[Problem]:
Copy the data word for word, starting at the line that contains "Northchapel Shoot – October 2023 (133, 1531)" and continuing through the final line of the data, with both ends included.
□ □ □ □ □
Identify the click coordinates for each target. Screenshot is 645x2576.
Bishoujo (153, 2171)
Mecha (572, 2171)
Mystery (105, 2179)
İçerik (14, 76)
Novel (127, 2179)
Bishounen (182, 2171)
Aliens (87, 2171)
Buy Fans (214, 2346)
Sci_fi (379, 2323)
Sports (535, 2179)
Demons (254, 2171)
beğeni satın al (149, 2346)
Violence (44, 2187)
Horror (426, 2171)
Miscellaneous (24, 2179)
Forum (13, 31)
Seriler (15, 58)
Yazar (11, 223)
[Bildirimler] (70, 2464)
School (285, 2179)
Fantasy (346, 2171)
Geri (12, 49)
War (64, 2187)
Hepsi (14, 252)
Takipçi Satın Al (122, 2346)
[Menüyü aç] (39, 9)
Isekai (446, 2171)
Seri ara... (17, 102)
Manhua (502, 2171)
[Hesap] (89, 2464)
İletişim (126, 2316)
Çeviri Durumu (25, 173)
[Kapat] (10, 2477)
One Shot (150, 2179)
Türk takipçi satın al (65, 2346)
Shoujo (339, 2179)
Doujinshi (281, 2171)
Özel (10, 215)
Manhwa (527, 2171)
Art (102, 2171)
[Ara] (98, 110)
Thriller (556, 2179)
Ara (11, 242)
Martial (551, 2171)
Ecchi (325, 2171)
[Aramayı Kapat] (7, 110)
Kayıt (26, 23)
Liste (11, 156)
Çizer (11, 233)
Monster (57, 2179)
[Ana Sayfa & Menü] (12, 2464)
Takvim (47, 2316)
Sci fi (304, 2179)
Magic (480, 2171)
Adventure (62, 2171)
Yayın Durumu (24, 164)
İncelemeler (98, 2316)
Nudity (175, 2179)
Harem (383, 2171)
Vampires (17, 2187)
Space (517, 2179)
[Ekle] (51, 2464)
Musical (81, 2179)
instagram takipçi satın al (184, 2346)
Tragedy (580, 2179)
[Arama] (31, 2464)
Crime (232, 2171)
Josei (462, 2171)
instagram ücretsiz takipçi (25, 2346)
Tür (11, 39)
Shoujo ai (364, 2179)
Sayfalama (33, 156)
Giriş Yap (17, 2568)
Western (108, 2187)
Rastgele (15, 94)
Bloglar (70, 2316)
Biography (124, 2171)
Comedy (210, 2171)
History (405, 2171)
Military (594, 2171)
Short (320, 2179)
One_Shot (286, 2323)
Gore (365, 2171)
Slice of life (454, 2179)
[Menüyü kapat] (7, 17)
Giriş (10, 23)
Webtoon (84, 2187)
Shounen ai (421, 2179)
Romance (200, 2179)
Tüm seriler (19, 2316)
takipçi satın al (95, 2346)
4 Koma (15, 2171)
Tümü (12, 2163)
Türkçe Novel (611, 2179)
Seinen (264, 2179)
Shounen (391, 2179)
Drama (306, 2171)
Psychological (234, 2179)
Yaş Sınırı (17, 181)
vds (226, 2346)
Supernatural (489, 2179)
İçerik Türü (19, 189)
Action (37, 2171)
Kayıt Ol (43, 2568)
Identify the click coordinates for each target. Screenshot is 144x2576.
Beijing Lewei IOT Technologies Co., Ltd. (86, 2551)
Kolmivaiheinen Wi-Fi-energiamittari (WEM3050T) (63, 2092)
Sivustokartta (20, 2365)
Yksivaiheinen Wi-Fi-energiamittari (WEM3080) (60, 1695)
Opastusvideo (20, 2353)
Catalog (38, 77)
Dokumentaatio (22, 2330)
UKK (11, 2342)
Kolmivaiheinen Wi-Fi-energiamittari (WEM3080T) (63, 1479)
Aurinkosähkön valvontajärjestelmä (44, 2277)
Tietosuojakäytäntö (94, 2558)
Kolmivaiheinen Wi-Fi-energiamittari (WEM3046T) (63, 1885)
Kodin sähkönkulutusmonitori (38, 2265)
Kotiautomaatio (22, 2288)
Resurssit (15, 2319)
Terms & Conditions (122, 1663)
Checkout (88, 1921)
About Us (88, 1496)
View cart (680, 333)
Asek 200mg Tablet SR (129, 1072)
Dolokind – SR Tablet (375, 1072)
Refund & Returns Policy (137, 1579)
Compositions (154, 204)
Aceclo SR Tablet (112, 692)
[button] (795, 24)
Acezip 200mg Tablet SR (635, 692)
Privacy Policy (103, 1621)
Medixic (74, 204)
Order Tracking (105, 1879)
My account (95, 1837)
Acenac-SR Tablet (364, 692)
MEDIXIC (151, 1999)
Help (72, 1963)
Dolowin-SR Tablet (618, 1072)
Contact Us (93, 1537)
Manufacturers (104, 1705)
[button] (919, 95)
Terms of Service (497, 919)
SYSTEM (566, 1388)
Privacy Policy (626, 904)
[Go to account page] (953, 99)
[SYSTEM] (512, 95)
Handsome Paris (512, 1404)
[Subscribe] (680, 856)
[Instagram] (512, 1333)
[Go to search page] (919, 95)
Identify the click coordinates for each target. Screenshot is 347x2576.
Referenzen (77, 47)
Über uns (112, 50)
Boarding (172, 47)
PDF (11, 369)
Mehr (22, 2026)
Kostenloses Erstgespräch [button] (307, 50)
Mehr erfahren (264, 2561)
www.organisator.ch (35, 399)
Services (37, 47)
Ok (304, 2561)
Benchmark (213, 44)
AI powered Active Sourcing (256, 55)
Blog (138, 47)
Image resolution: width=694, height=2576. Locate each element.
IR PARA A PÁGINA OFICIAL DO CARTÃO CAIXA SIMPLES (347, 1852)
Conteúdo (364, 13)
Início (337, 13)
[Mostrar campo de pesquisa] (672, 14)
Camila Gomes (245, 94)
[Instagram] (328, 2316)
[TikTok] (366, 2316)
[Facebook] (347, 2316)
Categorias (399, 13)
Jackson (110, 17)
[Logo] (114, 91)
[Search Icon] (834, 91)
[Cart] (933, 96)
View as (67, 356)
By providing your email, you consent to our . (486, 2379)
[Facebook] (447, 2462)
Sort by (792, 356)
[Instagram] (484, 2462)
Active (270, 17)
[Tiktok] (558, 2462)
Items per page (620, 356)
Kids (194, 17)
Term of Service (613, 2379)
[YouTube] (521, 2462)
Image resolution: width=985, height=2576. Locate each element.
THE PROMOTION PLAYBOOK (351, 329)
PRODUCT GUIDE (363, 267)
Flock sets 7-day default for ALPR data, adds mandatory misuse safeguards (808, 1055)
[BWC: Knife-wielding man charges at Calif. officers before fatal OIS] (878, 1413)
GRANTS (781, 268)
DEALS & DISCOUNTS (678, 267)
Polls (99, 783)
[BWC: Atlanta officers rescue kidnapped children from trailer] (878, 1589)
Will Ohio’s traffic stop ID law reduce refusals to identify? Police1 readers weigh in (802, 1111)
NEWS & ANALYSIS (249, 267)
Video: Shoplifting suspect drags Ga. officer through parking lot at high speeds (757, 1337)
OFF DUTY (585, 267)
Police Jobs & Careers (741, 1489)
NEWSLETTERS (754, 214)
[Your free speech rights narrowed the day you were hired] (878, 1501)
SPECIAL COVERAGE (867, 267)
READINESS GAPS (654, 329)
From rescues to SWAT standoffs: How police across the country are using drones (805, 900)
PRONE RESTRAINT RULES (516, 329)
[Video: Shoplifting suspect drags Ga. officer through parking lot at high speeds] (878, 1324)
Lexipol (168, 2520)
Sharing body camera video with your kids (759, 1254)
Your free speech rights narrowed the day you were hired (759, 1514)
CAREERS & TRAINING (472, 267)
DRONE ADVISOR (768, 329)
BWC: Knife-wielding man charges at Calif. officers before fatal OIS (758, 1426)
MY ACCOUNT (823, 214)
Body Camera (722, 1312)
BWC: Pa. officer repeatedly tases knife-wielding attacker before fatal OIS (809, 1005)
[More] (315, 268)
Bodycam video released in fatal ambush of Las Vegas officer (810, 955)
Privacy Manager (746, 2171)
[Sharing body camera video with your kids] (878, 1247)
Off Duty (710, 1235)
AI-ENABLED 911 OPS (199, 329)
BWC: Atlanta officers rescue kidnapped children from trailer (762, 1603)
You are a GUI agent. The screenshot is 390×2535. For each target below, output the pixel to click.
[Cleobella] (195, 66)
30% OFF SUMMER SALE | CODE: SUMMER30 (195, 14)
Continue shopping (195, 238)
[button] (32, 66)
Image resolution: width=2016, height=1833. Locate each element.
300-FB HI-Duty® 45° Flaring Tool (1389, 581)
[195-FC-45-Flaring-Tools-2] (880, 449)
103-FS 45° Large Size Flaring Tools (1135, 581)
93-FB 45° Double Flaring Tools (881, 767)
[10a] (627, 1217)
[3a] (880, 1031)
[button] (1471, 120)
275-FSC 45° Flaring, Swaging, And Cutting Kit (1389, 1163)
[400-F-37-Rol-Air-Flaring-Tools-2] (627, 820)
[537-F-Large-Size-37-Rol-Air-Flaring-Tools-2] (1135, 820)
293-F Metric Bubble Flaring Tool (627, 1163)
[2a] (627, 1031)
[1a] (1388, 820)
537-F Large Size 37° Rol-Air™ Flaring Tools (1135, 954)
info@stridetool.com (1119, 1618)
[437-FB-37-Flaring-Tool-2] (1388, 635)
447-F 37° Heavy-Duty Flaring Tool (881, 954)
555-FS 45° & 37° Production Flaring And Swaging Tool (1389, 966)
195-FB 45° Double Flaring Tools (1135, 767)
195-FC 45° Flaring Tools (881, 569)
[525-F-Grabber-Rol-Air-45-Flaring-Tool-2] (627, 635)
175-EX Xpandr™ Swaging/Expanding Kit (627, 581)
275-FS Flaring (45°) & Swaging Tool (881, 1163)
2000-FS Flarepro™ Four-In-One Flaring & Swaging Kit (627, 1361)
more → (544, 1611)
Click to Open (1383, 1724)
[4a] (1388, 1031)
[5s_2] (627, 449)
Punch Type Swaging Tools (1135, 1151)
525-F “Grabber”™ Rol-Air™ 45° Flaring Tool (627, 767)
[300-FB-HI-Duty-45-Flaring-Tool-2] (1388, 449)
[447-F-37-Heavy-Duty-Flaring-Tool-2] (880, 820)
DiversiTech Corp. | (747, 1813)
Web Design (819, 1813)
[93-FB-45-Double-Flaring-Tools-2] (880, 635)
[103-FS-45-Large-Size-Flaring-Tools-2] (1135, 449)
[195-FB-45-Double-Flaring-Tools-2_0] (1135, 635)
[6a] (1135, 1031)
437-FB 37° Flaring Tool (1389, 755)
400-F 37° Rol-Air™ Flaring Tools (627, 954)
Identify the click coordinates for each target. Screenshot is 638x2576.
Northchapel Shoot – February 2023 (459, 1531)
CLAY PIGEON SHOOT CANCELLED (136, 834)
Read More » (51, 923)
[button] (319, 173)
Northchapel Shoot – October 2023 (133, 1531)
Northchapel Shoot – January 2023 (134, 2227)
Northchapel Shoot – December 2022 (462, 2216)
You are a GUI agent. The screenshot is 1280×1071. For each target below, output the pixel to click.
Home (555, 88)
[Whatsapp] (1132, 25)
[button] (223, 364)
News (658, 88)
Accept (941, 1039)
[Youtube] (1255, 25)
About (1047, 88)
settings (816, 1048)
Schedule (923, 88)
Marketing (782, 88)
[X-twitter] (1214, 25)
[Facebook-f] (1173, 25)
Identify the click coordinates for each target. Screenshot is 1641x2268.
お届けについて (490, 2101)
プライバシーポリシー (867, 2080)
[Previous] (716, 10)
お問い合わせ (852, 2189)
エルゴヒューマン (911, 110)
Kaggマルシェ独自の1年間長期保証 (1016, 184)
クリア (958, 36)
□ □ □ □ □
[Correct response]:
Northchapel Shoot – October 2023 (133, 1531)
Northchapel Shoot – January 2023 (134, 2227)
Northchapel Shoot – December 2022 (462, 2216)
You are a GUI agent. The screenshot is 1280×1071. For each target below, output the pixel to click.
Home (555, 88)
[Whatsapp] (1132, 25)
[button] (223, 364)
News (658, 88)
Accept (941, 1039)
[Youtube] (1255, 25)
About (1047, 88)
settings (816, 1048)
Schedule (923, 88)
Marketing (782, 88)
[X-twitter] (1214, 25)
[Facebook-f] (1173, 25)
Identify the click coordinates for each target. Screenshot is 1641x2268.
お届けについて (490, 2101)
プライバシーポリシー (867, 2080)
[Previous] (716, 10)
お問い合わせ (852, 2189)
エルゴヒューマン (911, 110)
Kaggマルシェ独自の1年間長期保証 (1016, 184)
クリア (958, 36)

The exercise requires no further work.